## Source records
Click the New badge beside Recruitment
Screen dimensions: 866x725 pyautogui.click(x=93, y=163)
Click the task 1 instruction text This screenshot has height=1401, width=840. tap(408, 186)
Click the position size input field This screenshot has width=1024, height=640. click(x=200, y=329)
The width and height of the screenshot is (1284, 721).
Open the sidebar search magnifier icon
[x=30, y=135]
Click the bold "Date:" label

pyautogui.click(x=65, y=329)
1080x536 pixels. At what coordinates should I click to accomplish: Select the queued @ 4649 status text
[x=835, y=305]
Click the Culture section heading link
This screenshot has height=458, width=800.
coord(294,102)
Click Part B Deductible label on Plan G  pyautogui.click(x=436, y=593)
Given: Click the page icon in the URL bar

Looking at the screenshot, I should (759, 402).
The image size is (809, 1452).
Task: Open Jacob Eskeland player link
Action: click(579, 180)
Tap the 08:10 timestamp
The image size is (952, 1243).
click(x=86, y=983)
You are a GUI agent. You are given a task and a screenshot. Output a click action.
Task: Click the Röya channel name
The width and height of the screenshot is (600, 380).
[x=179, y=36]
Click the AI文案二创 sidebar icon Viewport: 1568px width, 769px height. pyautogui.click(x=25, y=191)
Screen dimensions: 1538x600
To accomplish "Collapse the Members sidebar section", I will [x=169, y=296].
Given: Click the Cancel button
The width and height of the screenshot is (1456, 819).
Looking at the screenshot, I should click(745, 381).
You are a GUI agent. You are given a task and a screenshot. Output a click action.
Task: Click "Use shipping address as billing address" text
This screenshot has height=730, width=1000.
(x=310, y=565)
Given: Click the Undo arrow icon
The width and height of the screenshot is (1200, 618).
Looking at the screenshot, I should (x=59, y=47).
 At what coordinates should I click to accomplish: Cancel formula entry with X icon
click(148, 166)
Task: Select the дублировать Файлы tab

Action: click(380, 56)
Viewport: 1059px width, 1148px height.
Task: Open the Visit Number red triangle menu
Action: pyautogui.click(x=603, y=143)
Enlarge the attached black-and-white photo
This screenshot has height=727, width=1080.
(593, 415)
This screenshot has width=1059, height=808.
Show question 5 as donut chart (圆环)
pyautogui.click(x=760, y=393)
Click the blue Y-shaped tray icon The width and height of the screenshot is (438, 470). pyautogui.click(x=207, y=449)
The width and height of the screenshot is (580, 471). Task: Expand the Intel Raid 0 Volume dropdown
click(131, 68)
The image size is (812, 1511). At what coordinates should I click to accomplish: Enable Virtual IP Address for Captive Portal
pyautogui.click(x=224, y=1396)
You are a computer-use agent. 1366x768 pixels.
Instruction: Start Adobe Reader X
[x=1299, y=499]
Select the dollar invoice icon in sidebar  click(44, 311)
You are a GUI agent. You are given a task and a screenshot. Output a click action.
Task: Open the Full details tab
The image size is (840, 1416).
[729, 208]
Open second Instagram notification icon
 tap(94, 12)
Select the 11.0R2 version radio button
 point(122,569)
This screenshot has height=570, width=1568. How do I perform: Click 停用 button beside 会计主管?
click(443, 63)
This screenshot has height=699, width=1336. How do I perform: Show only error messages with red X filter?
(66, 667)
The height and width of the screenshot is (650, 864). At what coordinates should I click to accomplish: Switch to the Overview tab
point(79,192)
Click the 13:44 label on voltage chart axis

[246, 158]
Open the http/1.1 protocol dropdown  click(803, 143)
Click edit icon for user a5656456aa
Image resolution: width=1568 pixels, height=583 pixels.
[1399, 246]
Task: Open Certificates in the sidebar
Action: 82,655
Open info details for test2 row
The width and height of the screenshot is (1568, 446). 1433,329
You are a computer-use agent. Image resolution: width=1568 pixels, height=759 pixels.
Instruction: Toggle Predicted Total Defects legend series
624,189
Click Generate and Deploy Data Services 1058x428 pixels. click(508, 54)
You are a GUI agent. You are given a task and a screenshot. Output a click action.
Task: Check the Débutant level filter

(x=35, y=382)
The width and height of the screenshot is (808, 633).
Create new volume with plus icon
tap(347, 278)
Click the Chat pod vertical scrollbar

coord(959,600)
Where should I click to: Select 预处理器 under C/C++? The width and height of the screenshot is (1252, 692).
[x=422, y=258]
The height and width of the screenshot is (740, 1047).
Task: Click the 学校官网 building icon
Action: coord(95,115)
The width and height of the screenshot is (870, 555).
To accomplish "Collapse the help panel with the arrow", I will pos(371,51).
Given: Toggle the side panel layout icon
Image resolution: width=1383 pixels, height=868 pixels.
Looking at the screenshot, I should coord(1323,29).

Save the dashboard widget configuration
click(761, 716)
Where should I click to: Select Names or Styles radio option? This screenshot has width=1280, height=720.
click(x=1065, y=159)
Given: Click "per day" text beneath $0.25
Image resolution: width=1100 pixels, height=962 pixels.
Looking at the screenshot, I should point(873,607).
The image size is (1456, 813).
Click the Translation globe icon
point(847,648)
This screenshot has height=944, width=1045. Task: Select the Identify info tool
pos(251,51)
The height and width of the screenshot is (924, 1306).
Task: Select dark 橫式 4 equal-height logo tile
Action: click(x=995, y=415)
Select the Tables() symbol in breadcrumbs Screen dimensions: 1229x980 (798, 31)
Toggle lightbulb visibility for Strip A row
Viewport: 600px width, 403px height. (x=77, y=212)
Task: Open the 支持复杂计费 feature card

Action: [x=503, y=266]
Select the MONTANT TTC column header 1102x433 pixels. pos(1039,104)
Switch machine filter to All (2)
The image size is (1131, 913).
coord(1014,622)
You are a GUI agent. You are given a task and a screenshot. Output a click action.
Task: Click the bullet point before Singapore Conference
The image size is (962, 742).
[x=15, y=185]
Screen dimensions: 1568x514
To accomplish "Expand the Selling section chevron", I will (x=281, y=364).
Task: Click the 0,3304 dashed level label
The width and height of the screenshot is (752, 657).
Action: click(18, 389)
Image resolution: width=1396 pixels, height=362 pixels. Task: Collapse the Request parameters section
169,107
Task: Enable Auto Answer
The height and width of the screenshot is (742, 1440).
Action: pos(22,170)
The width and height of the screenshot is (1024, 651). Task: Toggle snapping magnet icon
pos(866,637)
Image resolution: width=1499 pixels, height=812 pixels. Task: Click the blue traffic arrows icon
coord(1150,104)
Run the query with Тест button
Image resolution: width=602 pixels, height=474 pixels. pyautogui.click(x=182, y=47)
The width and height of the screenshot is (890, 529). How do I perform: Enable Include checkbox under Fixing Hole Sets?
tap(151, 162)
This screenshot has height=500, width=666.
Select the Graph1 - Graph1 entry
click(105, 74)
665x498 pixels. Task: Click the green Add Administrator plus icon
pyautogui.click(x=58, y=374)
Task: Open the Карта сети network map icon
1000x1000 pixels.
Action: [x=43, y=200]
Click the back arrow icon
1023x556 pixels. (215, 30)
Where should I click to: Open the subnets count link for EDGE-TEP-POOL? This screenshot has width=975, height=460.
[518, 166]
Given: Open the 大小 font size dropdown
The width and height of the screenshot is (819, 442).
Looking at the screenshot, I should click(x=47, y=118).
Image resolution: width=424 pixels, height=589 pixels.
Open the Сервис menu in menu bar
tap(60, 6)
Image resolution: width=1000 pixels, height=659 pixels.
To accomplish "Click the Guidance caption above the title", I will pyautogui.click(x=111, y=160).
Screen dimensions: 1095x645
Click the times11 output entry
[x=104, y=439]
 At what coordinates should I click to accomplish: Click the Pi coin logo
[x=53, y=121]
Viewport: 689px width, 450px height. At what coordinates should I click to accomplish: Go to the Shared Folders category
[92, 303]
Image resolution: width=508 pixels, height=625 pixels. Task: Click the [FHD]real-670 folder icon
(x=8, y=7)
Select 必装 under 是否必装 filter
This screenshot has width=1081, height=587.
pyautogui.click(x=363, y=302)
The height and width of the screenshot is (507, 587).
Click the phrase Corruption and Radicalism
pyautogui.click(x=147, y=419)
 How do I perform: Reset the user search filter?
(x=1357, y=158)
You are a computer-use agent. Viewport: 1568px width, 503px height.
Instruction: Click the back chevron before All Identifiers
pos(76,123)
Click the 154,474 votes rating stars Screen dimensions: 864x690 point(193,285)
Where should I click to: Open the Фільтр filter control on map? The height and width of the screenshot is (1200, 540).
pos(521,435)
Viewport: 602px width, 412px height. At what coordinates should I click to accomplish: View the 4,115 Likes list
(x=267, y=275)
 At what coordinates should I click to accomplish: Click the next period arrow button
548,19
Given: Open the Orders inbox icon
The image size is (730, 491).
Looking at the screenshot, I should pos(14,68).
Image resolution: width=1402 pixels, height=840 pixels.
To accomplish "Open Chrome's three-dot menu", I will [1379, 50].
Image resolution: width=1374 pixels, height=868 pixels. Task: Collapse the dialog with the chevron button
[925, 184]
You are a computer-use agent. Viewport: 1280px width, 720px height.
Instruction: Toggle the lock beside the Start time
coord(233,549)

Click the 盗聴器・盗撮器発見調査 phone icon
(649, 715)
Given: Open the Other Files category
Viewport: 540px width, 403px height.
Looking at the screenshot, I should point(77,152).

## What to work on
Lines above that include the string "panel" need to be copied.

## Solution to this task
To accomplish "Collapse the help panel with the arrow", I will pos(371,51).
Given: Toggle the side panel layout icon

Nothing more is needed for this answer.